What the task asks: Consider the listing below. Extract exactly the lines from the line containing "Task: Click the 1821 time marker label" to the line containing "Click the folder-up", both included.

Source data:
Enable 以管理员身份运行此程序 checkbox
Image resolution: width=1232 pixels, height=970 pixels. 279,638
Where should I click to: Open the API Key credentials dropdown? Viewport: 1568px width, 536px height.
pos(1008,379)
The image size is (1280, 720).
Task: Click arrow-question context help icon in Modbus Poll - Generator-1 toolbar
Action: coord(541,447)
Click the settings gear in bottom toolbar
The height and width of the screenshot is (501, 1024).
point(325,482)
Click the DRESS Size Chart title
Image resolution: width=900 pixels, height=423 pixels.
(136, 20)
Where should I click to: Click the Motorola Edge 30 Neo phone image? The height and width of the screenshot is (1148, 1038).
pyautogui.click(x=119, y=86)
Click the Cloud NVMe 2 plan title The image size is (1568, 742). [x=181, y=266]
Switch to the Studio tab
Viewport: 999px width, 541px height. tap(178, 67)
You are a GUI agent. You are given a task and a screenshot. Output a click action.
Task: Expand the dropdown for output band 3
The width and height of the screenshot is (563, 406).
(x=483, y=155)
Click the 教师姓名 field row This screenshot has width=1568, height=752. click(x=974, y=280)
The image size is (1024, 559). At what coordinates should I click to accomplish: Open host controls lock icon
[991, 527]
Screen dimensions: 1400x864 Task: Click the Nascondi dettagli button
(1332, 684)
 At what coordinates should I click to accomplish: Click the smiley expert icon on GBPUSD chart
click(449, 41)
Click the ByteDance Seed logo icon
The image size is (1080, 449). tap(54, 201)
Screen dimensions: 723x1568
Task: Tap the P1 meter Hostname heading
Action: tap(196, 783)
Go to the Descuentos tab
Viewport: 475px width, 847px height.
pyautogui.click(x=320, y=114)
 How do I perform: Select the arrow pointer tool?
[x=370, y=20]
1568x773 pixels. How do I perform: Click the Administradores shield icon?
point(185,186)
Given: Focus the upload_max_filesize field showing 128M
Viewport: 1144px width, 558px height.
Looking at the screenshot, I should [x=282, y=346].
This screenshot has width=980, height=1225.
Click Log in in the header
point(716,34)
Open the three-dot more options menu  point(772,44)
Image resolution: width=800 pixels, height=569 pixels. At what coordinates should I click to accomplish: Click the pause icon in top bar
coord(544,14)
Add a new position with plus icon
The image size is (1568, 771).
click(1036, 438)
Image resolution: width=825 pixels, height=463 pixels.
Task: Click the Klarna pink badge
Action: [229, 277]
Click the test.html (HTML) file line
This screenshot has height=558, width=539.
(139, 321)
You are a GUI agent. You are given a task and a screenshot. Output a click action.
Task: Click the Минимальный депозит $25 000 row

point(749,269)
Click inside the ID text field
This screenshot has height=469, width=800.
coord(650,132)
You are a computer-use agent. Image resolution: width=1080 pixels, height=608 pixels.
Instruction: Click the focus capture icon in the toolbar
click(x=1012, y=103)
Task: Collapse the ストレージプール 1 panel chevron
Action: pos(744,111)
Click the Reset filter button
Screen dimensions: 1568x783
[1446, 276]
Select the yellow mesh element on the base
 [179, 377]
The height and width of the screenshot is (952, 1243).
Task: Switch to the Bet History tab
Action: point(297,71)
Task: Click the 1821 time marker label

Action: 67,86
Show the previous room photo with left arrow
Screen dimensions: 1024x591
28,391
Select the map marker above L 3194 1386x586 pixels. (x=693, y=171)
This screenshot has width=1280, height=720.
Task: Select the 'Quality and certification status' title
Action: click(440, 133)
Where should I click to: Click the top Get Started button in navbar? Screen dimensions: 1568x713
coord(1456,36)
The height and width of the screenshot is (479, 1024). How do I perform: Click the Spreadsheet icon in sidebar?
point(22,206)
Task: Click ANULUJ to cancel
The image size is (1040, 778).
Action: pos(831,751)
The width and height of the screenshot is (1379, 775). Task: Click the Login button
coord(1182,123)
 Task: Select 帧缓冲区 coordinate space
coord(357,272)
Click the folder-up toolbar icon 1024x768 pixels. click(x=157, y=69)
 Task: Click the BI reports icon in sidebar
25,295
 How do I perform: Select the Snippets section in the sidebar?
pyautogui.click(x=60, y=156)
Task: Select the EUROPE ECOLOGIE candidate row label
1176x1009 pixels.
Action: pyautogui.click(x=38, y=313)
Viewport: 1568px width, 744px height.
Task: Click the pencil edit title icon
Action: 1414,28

Task answer:
Task: Click the 1821 time marker label

Action: 67,86
Show the previous room photo with left arrow
Screen dimensions: 1024x591
28,391
Select the map marker above L 3194 1386x586 pixels. (x=693, y=171)
This screenshot has width=1280, height=720.
Task: Select the 'Quality and certification status' title
Action: click(440, 133)
Where should I click to: Click the top Get Started button in navbar? Screen dimensions: 1568x713
coord(1456,36)
The height and width of the screenshot is (479, 1024). How do I perform: Click the Spreadsheet icon in sidebar?
point(22,206)
Task: Click ANULUJ to cancel
The image size is (1040, 778).
Action: pos(831,751)
The width and height of the screenshot is (1379, 775). Task: Click the Login button
coord(1182,123)
 Task: Select 帧缓冲区 coordinate space
coord(357,272)
Click the folder-up toolbar icon 1024x768 pixels. click(x=157, y=69)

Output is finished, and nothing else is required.